A young woman came over without a notepad. That was something else that was endemic in the New Philadelphia. The restaurants all thought there was something wrong with waitresses carrying notepads. The young woman did have a menu, but Gregor wouldn’t take it.
“Coffee, please,” he said. “I don’t suppose you have hash brown potatoes and breakfast sausage?”
“Oh, yes,” the young woman said. “We have hash browns with rosemary, cooked in olive oil. And we have three kinds of breakfast sausage: turkey sausage with sage, vegetarian sausage with—”
“How about pork sausage, sort of spiced up?” Gregor asked.
“Oh, yes,” the young woman said. “Of course. We use thirteen different spices—”
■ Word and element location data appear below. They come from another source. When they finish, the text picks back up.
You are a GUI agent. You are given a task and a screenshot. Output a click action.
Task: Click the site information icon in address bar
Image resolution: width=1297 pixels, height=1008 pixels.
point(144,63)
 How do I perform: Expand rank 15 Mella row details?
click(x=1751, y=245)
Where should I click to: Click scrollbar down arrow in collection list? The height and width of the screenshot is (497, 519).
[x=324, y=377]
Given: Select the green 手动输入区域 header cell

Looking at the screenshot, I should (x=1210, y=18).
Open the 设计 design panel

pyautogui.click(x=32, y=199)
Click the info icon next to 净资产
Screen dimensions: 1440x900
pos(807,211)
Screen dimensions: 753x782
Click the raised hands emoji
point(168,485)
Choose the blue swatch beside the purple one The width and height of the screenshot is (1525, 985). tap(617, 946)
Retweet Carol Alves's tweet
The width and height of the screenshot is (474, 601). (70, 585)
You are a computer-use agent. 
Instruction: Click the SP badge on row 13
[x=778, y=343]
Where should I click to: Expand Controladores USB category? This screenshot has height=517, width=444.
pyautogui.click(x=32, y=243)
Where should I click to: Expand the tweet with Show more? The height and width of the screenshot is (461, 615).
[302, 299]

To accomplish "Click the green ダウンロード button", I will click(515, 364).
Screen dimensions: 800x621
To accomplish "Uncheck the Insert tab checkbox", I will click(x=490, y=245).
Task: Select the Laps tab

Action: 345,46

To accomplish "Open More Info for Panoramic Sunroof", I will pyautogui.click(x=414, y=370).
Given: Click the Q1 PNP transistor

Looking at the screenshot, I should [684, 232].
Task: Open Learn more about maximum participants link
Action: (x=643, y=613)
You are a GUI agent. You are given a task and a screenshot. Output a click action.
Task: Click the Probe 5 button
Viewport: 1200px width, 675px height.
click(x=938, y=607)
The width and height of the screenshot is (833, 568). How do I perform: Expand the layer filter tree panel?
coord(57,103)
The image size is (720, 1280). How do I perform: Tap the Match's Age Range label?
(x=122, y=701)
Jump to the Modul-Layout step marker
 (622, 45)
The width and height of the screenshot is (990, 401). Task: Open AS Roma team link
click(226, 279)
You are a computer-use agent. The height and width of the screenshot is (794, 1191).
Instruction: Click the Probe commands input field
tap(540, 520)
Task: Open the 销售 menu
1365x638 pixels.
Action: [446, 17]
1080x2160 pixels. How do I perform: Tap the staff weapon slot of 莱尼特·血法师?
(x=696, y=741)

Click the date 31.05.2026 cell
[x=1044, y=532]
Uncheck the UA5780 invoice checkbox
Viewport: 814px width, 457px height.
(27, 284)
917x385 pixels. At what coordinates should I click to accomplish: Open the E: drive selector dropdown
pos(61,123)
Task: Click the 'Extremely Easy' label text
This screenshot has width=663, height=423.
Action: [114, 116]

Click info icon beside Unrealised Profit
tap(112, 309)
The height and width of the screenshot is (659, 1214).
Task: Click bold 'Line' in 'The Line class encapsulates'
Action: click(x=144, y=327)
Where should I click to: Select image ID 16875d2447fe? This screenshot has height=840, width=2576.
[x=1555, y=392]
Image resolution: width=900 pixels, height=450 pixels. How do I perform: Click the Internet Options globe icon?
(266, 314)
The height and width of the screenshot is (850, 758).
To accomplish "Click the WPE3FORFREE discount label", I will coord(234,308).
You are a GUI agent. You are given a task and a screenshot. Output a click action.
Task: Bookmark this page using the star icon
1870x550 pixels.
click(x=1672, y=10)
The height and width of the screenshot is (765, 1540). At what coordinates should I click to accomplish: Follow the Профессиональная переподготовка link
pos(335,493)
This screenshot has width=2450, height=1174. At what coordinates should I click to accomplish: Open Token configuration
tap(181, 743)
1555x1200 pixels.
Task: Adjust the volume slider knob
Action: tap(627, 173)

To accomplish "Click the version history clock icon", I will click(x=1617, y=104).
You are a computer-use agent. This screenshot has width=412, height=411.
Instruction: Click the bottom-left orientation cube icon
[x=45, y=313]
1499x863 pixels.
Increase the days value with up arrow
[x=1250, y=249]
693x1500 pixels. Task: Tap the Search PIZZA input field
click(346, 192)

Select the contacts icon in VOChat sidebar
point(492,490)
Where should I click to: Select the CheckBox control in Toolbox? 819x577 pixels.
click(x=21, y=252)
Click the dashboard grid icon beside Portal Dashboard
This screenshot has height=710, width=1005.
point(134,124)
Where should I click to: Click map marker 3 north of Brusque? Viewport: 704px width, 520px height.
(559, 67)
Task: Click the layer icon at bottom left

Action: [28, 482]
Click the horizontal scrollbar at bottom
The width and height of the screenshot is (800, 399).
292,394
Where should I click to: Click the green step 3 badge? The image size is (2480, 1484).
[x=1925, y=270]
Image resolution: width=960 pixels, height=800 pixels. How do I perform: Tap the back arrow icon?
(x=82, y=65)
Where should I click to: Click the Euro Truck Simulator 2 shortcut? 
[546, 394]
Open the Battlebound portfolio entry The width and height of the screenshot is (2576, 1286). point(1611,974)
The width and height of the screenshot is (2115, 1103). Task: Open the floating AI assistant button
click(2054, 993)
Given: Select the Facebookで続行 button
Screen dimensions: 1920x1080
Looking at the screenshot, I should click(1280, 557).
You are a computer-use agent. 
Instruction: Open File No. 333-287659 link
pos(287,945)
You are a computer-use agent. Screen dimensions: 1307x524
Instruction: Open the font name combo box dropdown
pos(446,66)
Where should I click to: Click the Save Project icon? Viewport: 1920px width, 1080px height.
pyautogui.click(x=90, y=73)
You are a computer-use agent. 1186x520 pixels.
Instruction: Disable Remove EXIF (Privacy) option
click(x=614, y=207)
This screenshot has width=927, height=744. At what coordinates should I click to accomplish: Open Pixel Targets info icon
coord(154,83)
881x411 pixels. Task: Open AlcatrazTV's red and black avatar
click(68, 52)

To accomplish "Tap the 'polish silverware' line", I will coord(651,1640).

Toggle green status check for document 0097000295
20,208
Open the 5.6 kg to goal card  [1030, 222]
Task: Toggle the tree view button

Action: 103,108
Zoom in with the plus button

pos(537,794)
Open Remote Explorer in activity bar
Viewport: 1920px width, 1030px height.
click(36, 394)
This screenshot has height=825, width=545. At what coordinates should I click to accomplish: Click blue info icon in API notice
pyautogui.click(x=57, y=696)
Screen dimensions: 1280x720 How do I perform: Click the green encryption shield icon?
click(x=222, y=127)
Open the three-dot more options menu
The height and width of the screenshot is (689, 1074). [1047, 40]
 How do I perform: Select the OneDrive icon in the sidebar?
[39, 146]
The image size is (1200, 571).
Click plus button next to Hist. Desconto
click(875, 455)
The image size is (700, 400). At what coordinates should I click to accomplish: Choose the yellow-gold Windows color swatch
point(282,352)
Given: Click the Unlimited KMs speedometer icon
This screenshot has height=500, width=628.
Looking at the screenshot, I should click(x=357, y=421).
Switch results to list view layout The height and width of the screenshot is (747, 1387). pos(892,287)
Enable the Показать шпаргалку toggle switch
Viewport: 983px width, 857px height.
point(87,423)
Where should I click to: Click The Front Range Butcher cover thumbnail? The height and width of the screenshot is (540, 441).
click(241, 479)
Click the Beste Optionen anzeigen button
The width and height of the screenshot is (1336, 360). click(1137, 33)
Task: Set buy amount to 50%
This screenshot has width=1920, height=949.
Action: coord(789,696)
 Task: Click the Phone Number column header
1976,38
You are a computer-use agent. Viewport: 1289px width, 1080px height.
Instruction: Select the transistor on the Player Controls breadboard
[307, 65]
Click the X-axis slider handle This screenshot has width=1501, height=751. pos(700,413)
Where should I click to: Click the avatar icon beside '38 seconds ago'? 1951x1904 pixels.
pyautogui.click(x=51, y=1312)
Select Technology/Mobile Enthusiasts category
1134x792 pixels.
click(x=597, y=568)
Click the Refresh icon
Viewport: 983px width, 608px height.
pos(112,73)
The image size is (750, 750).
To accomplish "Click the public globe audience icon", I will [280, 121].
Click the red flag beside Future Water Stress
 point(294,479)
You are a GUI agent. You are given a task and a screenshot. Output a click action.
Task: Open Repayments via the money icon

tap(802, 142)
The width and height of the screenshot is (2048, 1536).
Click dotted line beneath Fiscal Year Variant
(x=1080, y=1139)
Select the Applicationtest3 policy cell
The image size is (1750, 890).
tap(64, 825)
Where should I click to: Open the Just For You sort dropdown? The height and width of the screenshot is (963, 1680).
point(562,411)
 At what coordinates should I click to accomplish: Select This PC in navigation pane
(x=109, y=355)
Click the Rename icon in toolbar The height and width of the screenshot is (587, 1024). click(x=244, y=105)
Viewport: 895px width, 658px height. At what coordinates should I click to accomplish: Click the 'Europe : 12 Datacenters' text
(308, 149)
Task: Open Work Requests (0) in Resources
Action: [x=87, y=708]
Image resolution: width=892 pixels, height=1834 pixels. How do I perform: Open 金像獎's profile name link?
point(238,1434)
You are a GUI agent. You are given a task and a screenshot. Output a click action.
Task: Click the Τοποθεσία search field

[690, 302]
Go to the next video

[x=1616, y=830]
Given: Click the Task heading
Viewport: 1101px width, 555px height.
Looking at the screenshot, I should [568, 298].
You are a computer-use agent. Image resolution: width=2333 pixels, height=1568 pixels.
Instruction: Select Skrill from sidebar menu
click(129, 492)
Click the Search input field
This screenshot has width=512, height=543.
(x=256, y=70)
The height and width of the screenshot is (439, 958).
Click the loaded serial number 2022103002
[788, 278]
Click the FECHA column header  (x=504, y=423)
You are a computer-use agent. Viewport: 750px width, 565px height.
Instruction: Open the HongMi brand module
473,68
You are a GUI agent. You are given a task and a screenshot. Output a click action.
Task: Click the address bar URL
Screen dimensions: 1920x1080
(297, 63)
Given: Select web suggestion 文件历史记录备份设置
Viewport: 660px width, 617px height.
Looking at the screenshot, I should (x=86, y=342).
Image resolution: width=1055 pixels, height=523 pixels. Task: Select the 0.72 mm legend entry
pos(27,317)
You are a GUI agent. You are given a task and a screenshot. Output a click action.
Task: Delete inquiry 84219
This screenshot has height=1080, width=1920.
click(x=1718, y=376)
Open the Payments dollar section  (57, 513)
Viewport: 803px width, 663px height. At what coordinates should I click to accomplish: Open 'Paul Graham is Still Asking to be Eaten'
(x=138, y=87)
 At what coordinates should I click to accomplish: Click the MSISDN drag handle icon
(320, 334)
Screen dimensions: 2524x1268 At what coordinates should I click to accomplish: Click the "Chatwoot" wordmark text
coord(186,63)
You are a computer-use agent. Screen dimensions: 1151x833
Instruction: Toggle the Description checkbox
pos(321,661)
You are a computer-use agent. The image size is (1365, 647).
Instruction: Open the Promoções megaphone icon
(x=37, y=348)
“That’s all right,” Gregor said. “Why don’t you get me the hash browns, and the pork sausage, and whatever kind of coffee you have that comes black and heavily caffeinated.”
“It’s fair trade coffee,” the waitress said.
“Fine,” Gregor said.
David Mortimer watched the young woman retreat. “Fair trade is a tremendous deal to a lot of people,” he said. “They don’t like to think they’re contributing to the oppression of peasants in Latin America. It’s actually very good coffee.”
“If you want to make sure you’re not contributing to the oppression of peasants in Latin America,” Gregor said, “you’re going to have to do a lot more than buy coffee from self-consciously virtuous co-ops. In fact, buying from the co-ops might not be a good idea to begin with. I’ve had absolutely no sleep. I’ve just broken into a house in the dead of night. I’m completely out of patience. I hope this is important.”
Mortimer looked nonplussed. “Why did you break into a house in the middle of the night? And whose house did you break into? Are we going to have to do something about that to keep you out of trouble?”
“It’s nice to know that John Jackman thinks he has to keep me out of trouble,” Gregor said. “And I broke into Sophie Mgrdchian’s house looking for her address book. As to why I did it in the middle of the night, I was royally annoyed and I couldn’t sleep. I didn’t find an address book, by the way. And that tells me something.”
“Does it?”
“Yes,” Gregor said. “It tells me that you should tell the police and the mental hospital to find some excuse for keeping that woman locked up. And no, I’m not sure why yet. But I’m sure.”
Mortimer took a deep breath. “I’m not sure we can do things like that,” he said.
“No,” Gregor agreed. “You can’t. What did you want to talk to me for, and why did you want to talk to me out here, instead of just having me come into your office? It’s not like the mayor’s people aren’t used to seeing me.”